The plotThe story begins in 1898, with Mina Murray (heroine of Bram Stoker's Dracula) recruited by British Intelligence to form a team of unusual individuals to protect the Empire; initial recruits include Allan Quatermain of King Solomon's mines fame, Hawley Griffin the Invisible Man, Henry Jekyll and his alter ego Edward Hyde, and Captain Nemo. The team stop a gang war between Fu Manchu and Professor Moriarty, then become involved in the War of the Worlds, losing members along the way (the duplicitous Griffin is raped to death1 by Mr Hyde, who is himself later killed in an act of heroic self-sacrifice). Murray and Quatermain eventually become immortal and are next seen in 1958 (in a story which follows the fall of the Big Brother government from 1984), and later in an adventure which spans the years 1910-2009, and which involves an evil magician's attempts to unleash the Antichrist on the world (by which time, Allan and Mina have been joined by the gender-switching smug immortal Orlando). There are also a number of spin-off stories featuring Captain Nemo's daughter.

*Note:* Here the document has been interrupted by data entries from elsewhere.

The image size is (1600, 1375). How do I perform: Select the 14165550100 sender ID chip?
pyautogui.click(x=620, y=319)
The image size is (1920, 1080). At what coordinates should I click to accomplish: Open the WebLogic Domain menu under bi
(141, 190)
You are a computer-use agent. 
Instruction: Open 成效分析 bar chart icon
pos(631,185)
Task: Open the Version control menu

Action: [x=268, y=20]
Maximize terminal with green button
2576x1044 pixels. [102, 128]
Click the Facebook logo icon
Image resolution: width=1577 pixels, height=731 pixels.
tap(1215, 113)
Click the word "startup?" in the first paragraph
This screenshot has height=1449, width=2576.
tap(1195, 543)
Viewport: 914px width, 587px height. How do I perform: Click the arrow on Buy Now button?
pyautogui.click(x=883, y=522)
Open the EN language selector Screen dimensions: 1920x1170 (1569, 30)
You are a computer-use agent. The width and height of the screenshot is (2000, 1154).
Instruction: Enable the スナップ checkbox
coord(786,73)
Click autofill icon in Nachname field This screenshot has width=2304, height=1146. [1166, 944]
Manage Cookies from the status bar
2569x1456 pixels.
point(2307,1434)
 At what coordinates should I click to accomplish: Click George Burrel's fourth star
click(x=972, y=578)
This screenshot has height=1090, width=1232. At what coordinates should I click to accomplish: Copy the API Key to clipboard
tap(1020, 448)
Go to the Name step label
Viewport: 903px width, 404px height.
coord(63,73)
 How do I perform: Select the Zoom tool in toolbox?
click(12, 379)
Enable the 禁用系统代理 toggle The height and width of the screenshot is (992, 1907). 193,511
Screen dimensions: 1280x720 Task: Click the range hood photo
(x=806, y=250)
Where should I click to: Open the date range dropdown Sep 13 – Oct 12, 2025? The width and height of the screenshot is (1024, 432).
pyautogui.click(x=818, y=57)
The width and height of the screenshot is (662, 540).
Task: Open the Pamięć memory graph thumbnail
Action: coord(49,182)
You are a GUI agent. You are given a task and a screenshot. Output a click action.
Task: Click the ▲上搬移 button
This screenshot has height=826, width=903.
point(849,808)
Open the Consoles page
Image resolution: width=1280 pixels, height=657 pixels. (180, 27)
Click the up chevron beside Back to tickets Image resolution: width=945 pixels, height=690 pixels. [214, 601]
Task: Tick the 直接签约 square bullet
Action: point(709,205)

The series' main characters and most of the minor characters are derived from classic works of fiction, mostly Victorian, though later stories include numerous cameos by characters from later works of fiction, including The Doctor from Doctor Who, Dan Dare, Jet-Ace Logan, Andy Capp, Buster, and various characters from The Avengers including Emma Peel, Tara King, Cathy Gale and Purdey. James Bond is depicted as a deeply unpleasant character, a cowardly, incompetent liar and rapist, and a double agent for the US government; Bond is eventually replaced by a succession of namesakes, each one slightly younger than the last, who look suspiciously like certain well-known movie actors. He is, however, never explicitly referred to as "James Bond" since Bond is not in the public domain; instead, he's referred to as either "Jimmy" or "Sir James". The same goes for all the other characters in this paragraph, who are cunningly anonymised or semi-anonymised because they aren't in the public domain either.
Possibly one of the most obscure characters to appear is Rosa Coote, a dominatrix who appeared in several works of Victorian erotica in The Pearl magazine. Katy Carr, originally the twelve-year-old heroine of the classic children's book What Katy Did and its sequels, appears as a teacher with a taste for inflicting corporal punishment who works at Miss Coote's girls' school.2 Another children's heroine, Alice of Wonderland fame, is revealed to have died of starvation after her trip through the Looking Glass reversed her body chemistry and left her unable to digest anything, while Rupert the bear appears as a slavering monstrosity created by lunatic animal experimenter Dr. Moreau. One suspects Alan Moore's childhood imagination was a scary place (albeit impeccably logical).
The first story was very loosely adapted (by comics writer James Robinson) into a Hollywood movie starring Sean Connery, which Alan Moore has quite justifiably been less than complimentary about. A TV series has also been discussed as a possibility, but has yet to materialise.
Volumes in the series:
- Volume I
- Volume II
- The Black Dossier
- Volume III: Century
- Century 1910
- Century 1969
- Century 2009
- Nemo Trilogy
- Nemo: Heart of Ice
- Nemo: The Roses of Berlin
- Nemo: River of Ghosts
2 A major theme of What Katy Did was how disabled young people can learn valuable life lessons, contributing towards their personal development, in the 'School of Pain', but Moore's version probably wasn't what the author Susan Coolidge had in mind.